My sandal touches the linoleum at the foot of the stairs. The murmur of voices is louder now, punctuated by my mother's laughter. Again I turn sideways to maneuver us through the doors and we pass through the empty kitchen and dining room. As we appear in the archway to the living room my mother sees us and stiffens, breaking off in mid-sentence, coffee cup lowered halfway to the saucer. Then she smiles. "Oh, was Carla awake? Aren't you a good big sister to bring her downstairs. Now come to me slowly. Hold on tight. Be very careful--that's right." As soon as I am in range she scoops the baby out of my arms and cradles her protectively. She smiles still, but I know I have done something wrong.

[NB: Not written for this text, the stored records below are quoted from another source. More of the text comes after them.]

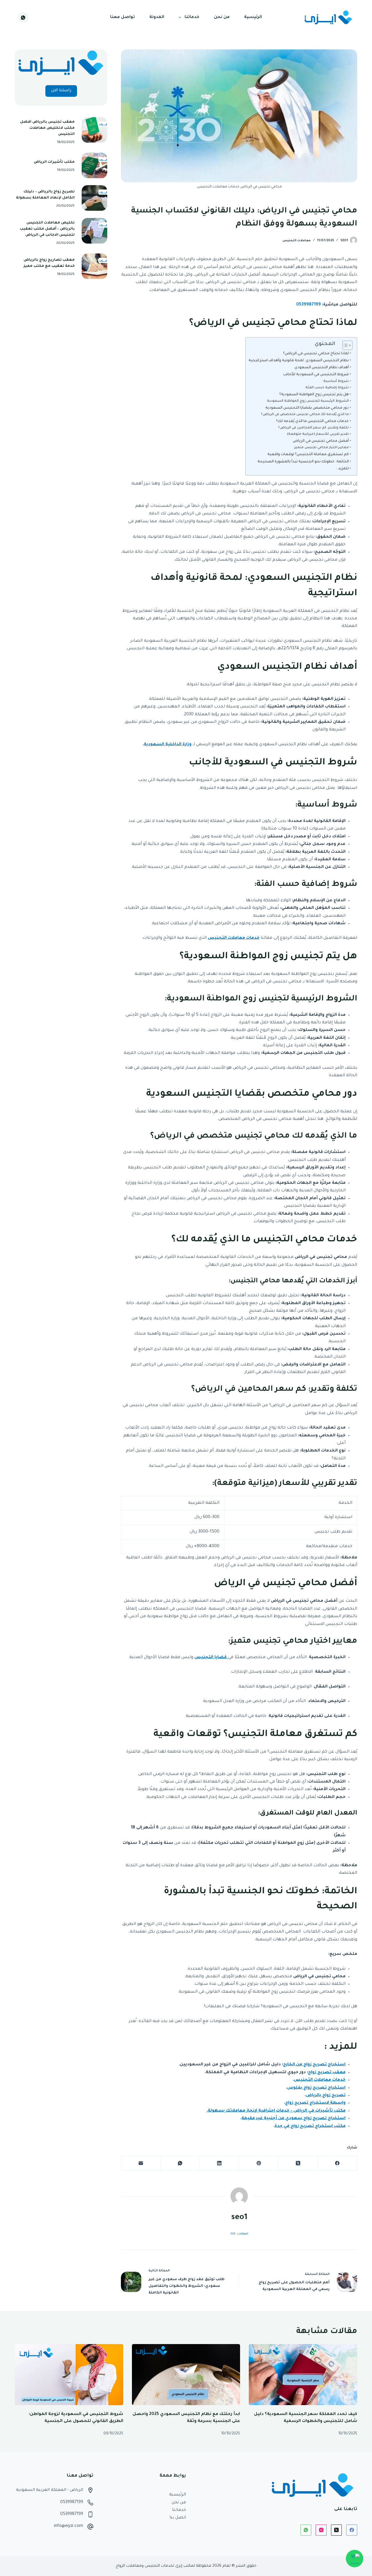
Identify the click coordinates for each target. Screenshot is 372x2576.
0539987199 (71, 2502)
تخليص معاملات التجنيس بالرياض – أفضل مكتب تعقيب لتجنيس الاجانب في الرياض (47, 229)
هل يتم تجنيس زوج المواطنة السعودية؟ (314, 395)
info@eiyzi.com (68, 2526)
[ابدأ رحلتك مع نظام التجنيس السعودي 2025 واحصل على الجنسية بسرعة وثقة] (186, 2374)
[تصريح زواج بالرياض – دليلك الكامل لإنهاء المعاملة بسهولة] (94, 198)
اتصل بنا (177, 2518)
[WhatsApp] (23, 17)
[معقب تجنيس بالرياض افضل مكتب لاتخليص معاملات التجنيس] (94, 130)
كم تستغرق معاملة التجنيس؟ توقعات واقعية (308, 455)
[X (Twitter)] (297, 2163)
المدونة (156, 17)
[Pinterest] (258, 2163)
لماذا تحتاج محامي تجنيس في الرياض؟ (316, 354)
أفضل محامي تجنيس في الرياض (321, 441)
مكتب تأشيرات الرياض (54, 162)
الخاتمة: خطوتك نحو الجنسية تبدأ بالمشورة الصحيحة (303, 462)
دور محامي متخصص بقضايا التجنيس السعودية (307, 408)
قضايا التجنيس (211, 1657)
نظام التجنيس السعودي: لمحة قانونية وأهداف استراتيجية (298, 361)
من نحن (222, 17)
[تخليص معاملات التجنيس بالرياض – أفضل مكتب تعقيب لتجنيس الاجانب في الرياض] (94, 231)
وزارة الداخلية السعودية (168, 744)
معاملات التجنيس (296, 240)
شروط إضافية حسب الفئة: (327, 388)
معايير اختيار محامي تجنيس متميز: (321, 448)
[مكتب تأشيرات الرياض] (94, 165)
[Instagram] (321, 2530)
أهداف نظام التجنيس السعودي (321, 368)
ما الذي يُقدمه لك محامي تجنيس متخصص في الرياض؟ (305, 414)
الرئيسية (253, 17)
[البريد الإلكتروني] (140, 2163)
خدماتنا (192, 17)
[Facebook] (337, 2163)
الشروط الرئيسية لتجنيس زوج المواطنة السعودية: (307, 401)
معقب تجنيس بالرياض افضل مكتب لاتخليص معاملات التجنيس (47, 128)
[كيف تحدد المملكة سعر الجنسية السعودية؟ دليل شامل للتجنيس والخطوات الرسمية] (303, 2374)
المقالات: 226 (239, 2234)
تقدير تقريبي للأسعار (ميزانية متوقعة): (317, 434)
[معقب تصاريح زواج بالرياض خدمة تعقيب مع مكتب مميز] (94, 266)
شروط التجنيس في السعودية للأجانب (316, 375)
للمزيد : (342, 469)
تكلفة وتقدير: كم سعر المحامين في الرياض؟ (313, 428)
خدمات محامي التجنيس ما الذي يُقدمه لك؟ (312, 421)
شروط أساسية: (336, 381)
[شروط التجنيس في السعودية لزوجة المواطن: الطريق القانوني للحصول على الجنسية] (69, 2374)
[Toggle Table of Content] (344, 345)
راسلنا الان (61, 90)
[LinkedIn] (219, 2163)
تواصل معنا (122, 17)
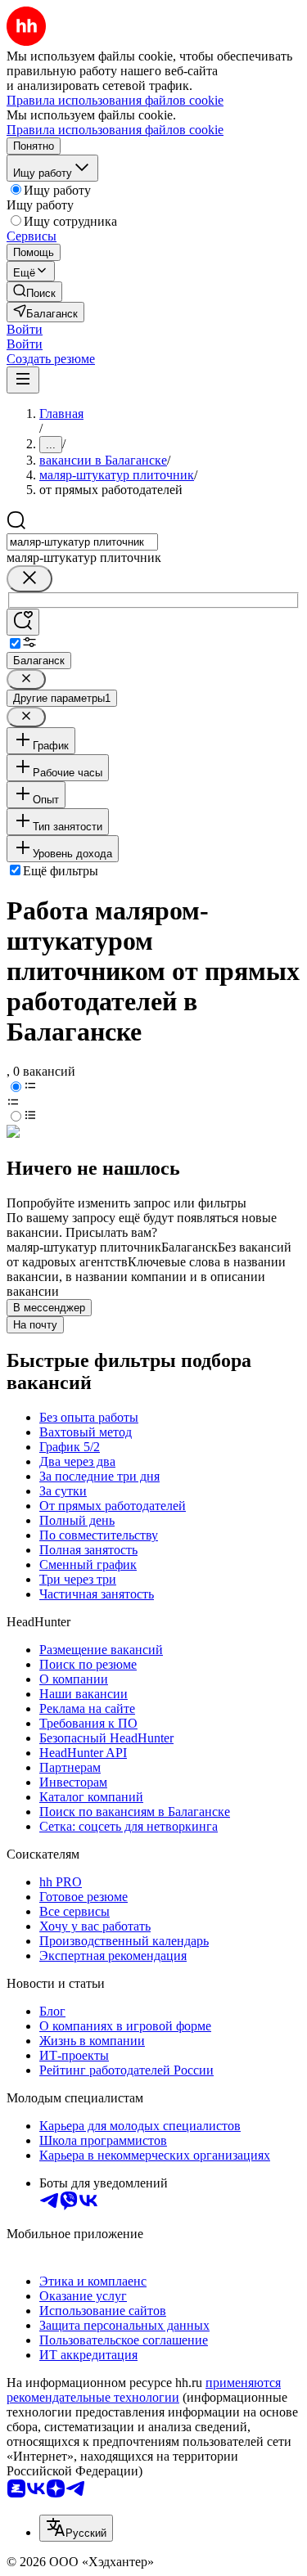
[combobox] (82, 542)
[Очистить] (29, 578)
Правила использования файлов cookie (115, 130)
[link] (34, 291)
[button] (25, 329)
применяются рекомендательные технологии (144, 2390)
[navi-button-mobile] (23, 379)
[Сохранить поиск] (23, 622)
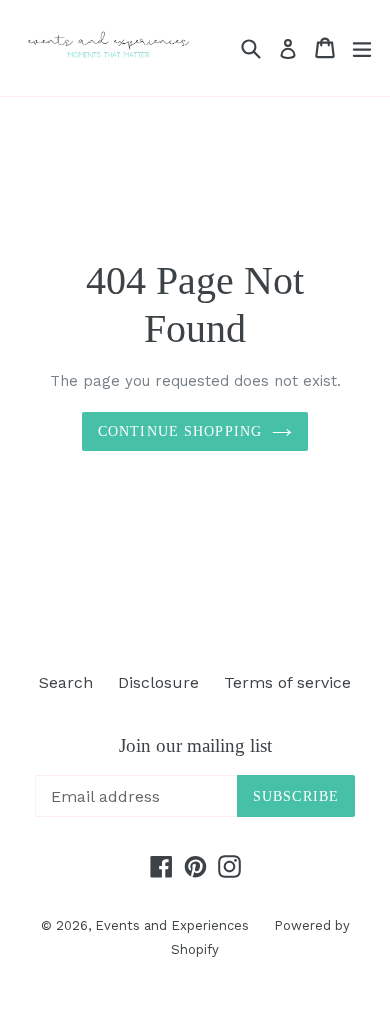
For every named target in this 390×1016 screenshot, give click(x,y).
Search (66, 682)
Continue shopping (180, 431)
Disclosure (158, 682)
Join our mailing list (195, 745)
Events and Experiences (172, 925)
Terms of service (287, 682)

In the 1950s, not much could be done about hydrocephaly, a neural tube disorder in which spinal fluid builds up in the brain, exerting pressure that interferes with cerebral function. The intracranial pressure caused by Carla's hydrocephaly was so severe that she could not lift her head, turn over, sit up, speak, or grasp objects. I do not remember that she ever smiled. She lacked the ability to swallow and had to be fed through a nasogastric tube, which my mother learned how to manipulate at home. Carla's appearance could deceive a casual observer into thinking she was much like any other baby, though a closer look revealed that her head was somewhat larger than normal. She had the translucent complexion that so often accompanies red hair, and a remarkably fine pair of blue eyes. I believed she was beautiful, and the snapshots that have survived give me no reason to change my opinion.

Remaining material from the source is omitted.